SET OF TASKS:
#1 In the article on Paris critical care doctors, reproduce everything from "The sobering warnings" down to "of other restrictio­ns.", switching "Sunday" to "Saturday".
#2 List every vaccine named in the article on Paris critical care doctors.

SELECTED EXTRACT:

==*==

Las Vegas Review-Journal

■ Doctors in Paris said an influx could force them to choose which patients they can save.

Influx may force decisions on whose lives are saved, they say

- By John Leicester and Jeffrey Schaeffer

PARIS — Critical care doctors in Paris say surging coronaviru­s infections could soon overwhelm their ability to care for the sick in the French capital’s hospitals, possibly forcing them to choose which patients they have the resources to save.

The sobering warnings were delivered Sunday in newspaper opinions signed by dozens of Paris-region doctors. They came as French President Emmanuel Macron has been vigorously defending his decision not to completely lock down France again, as he did last year. Since January, Macron’s government has instead imposed a nationwide overnight curfew and followed that with a grab-bag of other restrictio­ns.

But with infections soaring and hospitals increasing­ly running short of intensive care beds, doctors have been stepping up the pressure for a full French lockdown.

Writing in Le Journal du Dimanche, 41 Paris-region hospital doctors said,

“We have never known such a situation, even during the worst (terrorist) attacks” that targeted the French capital, notably assaults by Islamic State extremists in 2015 that killed 130 people and filled Paris emergency wards with the wounded.

The doctors predicted that softer new restrictio­ns imposed this month on Paris and some other regions won’t quickly bring the resurgent epidemic under control. They warned that hospital resources won’t be able to keep pace with needs, forcing them to practice “catastroph­e medicine” in the coming weeks as cases peak.

“We already know that our capacity to offer care will be overwhelme­d,” they wrote. “We will be obliged to triage patients in order to save as many lives as possible. This triage will concern all patients, with and without COVID, in particular for adult patients’ access to critical care.”

Another group of nine critical-care doctors writing in the newspaper Le Monde also warned that intensive care units in Paris may have to refuse patients.

They accused Macron’s government of hypocrisy “by compelling health care workers to decide which patient should live and which should die, without stating so clearly.”

Macron remains adamant that not locking France down again, unlike some other European countries, was sound government policy, even as more than 2,000 deaths per week push the country ever closer to the milestone of 100,000 people lost to the pandemic. The country counts more than 94,600 virus-related deaths.

Macron’s administra­tion has been hoping to outrace the resurgent outbreak with its vaccinatio­n campaign.

More than 7.7 million people — close to 15 percent of all French adults — have had at least one jab of either the Pfizer, Moderna or Astrazenec­a vaccines. The government says the pace will continue to pick up, with France expecting to get nearly 3 million additional Pfizer doses this week.

==*==

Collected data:
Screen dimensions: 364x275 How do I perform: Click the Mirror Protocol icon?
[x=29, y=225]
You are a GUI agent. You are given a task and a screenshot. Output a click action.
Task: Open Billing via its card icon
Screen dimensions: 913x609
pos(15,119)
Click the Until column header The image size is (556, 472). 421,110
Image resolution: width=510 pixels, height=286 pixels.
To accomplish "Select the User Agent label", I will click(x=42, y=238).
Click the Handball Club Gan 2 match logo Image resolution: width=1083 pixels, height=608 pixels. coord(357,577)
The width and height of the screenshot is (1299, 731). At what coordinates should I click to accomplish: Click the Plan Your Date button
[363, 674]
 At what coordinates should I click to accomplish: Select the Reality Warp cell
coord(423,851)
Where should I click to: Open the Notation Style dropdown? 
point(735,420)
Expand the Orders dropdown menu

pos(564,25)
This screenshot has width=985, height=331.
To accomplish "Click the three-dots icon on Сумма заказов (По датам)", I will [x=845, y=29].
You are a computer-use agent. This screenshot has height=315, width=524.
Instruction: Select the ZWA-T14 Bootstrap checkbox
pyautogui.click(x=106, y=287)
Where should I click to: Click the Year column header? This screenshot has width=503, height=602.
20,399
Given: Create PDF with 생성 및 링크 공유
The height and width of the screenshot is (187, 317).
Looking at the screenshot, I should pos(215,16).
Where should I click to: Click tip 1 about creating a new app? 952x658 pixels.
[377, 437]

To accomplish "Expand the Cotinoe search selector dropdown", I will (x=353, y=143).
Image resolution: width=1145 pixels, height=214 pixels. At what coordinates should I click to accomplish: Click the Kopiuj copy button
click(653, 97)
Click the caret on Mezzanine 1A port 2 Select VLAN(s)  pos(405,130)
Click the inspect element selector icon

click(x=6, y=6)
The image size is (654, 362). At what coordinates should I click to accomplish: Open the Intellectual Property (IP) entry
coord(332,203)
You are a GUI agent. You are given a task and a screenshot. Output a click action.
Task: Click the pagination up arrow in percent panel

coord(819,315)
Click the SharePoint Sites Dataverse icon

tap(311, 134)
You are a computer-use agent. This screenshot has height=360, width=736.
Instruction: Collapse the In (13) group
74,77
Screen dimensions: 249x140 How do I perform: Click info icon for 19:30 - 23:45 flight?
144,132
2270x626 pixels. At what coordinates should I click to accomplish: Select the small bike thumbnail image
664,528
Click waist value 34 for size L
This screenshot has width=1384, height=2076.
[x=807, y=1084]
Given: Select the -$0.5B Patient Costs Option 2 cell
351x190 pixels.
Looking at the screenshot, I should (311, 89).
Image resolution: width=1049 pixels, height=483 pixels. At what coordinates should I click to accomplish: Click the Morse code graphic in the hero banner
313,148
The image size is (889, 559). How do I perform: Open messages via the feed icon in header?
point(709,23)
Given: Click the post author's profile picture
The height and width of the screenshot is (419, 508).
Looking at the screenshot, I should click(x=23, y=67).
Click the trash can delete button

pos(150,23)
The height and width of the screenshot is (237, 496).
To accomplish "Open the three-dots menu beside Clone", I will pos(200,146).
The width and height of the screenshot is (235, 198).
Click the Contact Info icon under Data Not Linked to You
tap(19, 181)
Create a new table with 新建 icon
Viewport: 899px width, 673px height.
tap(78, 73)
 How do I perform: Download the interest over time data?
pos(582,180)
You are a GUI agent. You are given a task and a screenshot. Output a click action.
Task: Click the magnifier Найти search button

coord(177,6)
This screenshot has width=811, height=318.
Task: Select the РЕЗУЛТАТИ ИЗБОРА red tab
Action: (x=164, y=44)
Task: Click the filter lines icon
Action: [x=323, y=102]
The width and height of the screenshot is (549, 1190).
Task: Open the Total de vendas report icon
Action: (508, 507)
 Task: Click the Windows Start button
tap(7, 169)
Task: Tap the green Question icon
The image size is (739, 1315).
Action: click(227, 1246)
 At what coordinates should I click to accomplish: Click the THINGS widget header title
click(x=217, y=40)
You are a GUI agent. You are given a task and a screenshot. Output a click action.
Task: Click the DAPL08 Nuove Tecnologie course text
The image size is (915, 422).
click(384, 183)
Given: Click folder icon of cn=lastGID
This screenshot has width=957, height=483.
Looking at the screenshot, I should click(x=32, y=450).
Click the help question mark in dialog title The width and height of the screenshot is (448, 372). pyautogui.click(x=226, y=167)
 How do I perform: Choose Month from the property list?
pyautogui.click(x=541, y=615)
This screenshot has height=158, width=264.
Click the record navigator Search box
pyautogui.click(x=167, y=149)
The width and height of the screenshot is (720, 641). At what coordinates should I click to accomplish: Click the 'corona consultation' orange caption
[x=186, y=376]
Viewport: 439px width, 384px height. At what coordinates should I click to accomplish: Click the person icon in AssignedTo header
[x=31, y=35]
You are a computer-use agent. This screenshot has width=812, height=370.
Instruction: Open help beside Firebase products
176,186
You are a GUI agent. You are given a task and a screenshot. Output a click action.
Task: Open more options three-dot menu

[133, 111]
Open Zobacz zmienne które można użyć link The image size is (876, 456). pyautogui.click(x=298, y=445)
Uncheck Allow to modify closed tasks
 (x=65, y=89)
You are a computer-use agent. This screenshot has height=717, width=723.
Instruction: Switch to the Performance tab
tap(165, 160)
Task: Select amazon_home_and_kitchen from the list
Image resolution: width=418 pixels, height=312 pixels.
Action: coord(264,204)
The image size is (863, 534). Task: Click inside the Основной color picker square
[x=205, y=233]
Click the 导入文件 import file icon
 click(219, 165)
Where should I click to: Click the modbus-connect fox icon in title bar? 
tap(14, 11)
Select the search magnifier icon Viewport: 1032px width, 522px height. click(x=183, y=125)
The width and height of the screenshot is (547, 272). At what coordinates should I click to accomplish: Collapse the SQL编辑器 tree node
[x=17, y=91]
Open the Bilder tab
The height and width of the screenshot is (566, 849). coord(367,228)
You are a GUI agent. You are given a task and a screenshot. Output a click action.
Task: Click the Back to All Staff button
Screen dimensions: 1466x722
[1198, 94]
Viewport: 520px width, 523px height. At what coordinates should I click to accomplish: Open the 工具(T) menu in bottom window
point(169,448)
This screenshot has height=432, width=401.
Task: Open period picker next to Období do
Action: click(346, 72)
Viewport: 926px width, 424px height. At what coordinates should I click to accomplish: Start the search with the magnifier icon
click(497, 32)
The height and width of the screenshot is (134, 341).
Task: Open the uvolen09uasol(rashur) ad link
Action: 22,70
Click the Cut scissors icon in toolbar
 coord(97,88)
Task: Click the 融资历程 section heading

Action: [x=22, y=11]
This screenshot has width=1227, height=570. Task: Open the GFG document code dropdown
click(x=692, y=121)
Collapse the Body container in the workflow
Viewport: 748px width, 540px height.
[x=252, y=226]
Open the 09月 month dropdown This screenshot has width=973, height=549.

==*==

PROBLEM SOLUTIONS:
#1
The sobering warnings were delivered Saturday in newspaper opinions signed by dozens of Paris-region doctors. They came as French President Emmanuel Macron has been vigorously defending his decision not to completely lock down France again, as he did last year. Since January, Macron’s government has instead imposed a nationwide overnight curfew and followed that with a grab-bag of other restrictio­ns.

#2 Pfizer, Moderna, Astrazeneca